PostPosted: Sun Oct 13, 2019 8:16 pm    Post subject: Reply with quote

What was called "programming on bare metal" back in the day, I've heard it described as. I wonder, is assembly language a lost coding art now? I guess the great thing about assembly was how tight the code was, which was absolutely necessary back in the days of the memory starved machines that were the rule.


PostPosted: Sun Oct 13, 2019 9:21 pm    Post subject: Reply with quote

cooltouch wrote:
What was called "programming on bare metal" back in the day, I've heard it described as. I wonder, is assembly language a lost coding art now? I guess the great thing about assembly was how tight the code was, which was absolutely necessary back in the days of the memory starved machines that were the rule.

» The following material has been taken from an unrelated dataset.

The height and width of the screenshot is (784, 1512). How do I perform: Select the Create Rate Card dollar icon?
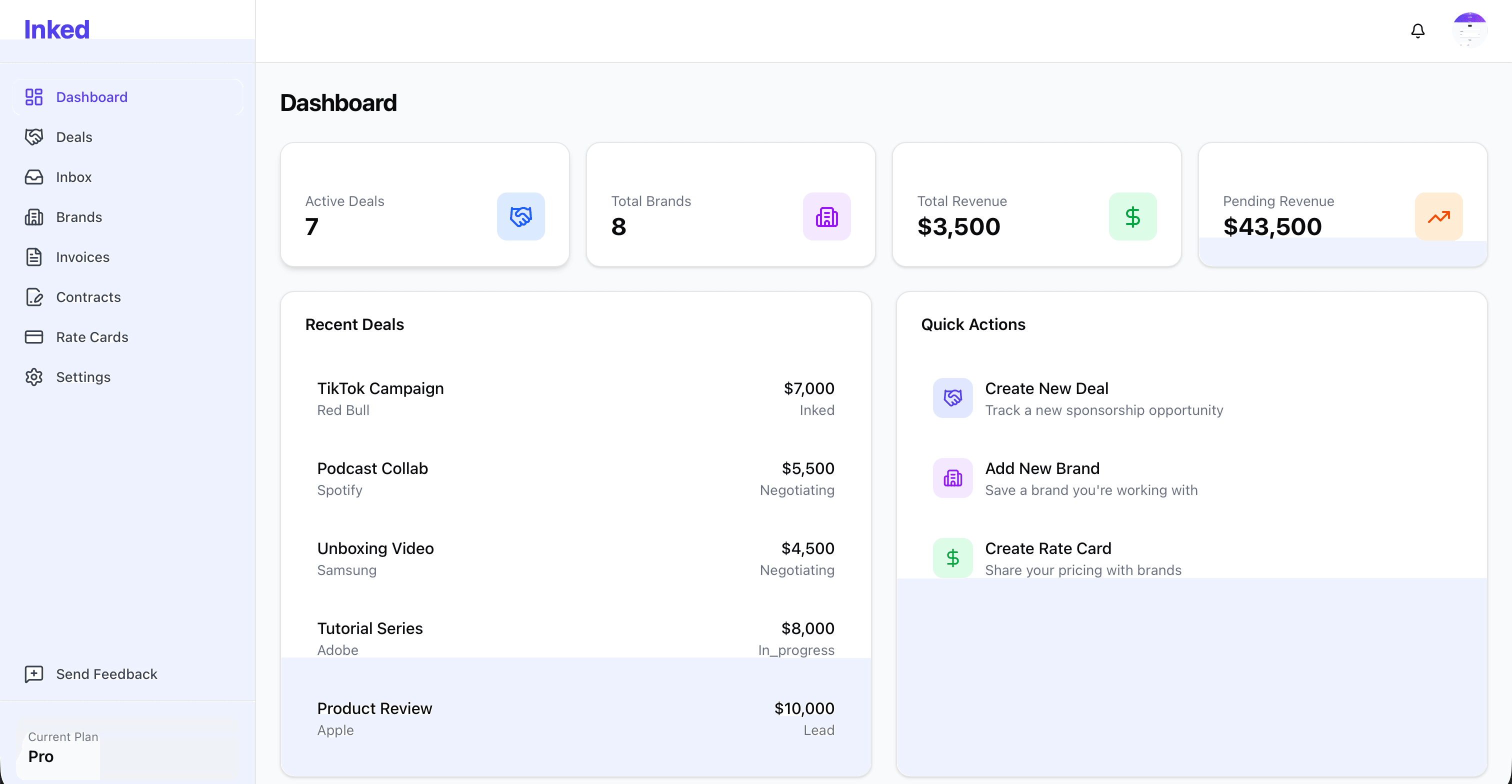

One step "below" assembly was pure machine code, where one entered the actual octal (eight-bit) or hexadecimal (16-bit) code for each memory location! Somewhere I've probably still got a copy of a machine code routine I wrote to control a modem directly from the port on a PC, effectively a very basic communications program - 49 bytes in total and needed to be recompiled if using port 2 (COM2) rather than port 1 (COM1)!


PostPosted: Sun Oct 13, 2019 10:12 pm    Post subject: Reply with quote

The pdp-8 had a 17 line routine entered via front panel switches, now that's machine language, which enabled paper tape reader part of the wired teletype terminal to read the "boot loader" from paper tape. The boot loader was used to load other programs, such as a machine language mnemonic interpreter, and higher level programs such as FOCAL language, a precursor to BASIC. Computer architecture controlled by individual bit switches, machine language taught computer architecture white well, giving a great grounding IMHO for what came later.

The Wang's had a macro-like language, consisting of lists of keystrokes, much like later spreadsheet macros.

Much of my life was spent building our current computer software and hardware universe. Only recently nhave I become a user rather than a programmer. Hey this stuff had gotten pretty good! Lol!